FW: Serious bug in PGP - versions 5 and 6
Simpson, Sam
s.simpson@mia.co.uk
Thu, 24 Aug 2000 08:43:13 +0100
Sounds serious to me....Any comments from NAI staff?
Regards,
Sam Simpson
http://www.scramdisk.clara.net/
> -----Original Message-----
> From: Ross Anderson [mailto:Ross.Anderson@cl.cam.ac.uk]
> Sent: 24 August 2000 07:57
> To: ukcrypto@maillist.ox.ac.uk
> Subject: Serious bug in PGP - versions 5 and 6
>
>
> Ralf Senderek has found a horrendous bug in PGP versions 5 and 6.
> It's of scientific interest because it spectacularly confirms a
> prediction made by a number of us in the paper on `The Risks of Key
> Recovery, Key Escrow, and Trusted Third-Party Encryption'
> <http://www.cdt.org/crypto/risks98/> that key escrow would make it
> much more difficult than people thought to build secure systems.
>
> He's written a paper on his work and it's at
>
> http://senderek.de/security/key-experiments.html
>
> Since NAI joined the Key Recovery Alliance, PGP has supported
> "Additional Decryption Keys" which can be added to a public key. The
> sender will then encrypt the session key to these as well as to your
> main public key. The bug is that some versions of PGP respond to ADK
> subpackets in the non-signed part of the public key data structure.

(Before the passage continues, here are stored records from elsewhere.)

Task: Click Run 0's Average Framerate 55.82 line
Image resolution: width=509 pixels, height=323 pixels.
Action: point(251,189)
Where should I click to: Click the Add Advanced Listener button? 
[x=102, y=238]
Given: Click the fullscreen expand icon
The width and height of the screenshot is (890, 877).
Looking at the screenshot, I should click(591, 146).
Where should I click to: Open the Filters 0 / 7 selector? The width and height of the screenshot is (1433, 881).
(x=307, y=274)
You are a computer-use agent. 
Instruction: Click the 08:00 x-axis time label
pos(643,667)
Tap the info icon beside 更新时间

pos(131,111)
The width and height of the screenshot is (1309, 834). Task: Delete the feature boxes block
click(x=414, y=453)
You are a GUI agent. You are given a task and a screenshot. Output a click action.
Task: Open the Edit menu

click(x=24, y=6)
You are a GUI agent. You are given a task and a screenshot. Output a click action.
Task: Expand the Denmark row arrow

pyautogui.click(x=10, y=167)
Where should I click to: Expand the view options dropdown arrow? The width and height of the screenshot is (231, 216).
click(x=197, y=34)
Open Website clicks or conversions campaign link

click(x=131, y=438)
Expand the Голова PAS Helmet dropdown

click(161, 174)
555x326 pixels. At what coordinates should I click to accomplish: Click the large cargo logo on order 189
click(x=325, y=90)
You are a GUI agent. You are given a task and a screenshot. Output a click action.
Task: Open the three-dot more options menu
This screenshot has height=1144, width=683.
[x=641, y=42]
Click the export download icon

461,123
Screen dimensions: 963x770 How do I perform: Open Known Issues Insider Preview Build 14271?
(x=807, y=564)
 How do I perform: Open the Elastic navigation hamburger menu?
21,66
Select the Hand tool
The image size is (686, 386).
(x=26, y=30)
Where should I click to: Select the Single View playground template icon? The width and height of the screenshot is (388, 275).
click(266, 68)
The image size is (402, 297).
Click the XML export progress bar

> The effect is that GCHQ can create a tampered version of your PGP
> public key containing a public key whose corresponding private key is
> also known to themselves, and circulate it. People who encrypt traffic
> to you will encrypt it to them too.
>
> The problem won't go away until all vulnerable versions of PGP are
> retired, since it's the sender who is responsible for encrypting to
> the ADKs, not the recipient.
>
> In the meantime there might be a nasty denial-of-service attack in
> which bad guys upload tampered versions of everybody's public keys to
> all the public keyrings.
>
> Ross
>
>
> > PS: my student Steve Early has trawled the PGP-6.5.1i-beta2 source
> > code and found the bug:
> >
> > In file libs/pgpcdk/priv/keys/keys/pgpRngPub.c, I see two functions:
> > one called ringKeyFindSubpacket(), which finds a subpacket from a
> > self-signature packet, and ringKeyAdditionalRecipientRequestKey(),
> > which uses ringKeyFindSubpacket() to search for ADK subpackets.
> >
> > ringKeyFindSubpacket() is declared as follows:
> >
> > PGPByte const *
> > ringKeyFindSubpacket (RingObject *obj, RingSet const *set,
> > int subpacktype, unsigned nth,
> > PGPSize *plen, int *pcritical, int *phashed,
> PGPUInt32 *pcreation,
> > unsigned *pmatches, PGPError *error);
> >
> > In particular, the "phashed" parameter is used to return whether the
> > subpacket was in the hashed region. Now, looking at the call in
> > ringKeyAdditionalRecipientRequestKey() I see this:
> >
> > krpdata = ringKeyFindSubpacket (obj, set,
> > SIGSUB_KEY_ADDITIONAL_RECIPIENT_REQUEST,
> nth, &krdatalen,
> > &critical, NULL, NULL, &matches, error);
> >
> > ...the "phashed" value isn't checked (or even asked for)!
> >
> >
> > Fixing the bug, and generating BIG WARNINGS when ADKs are
> found in the
> > non-hashed area, should be trivial.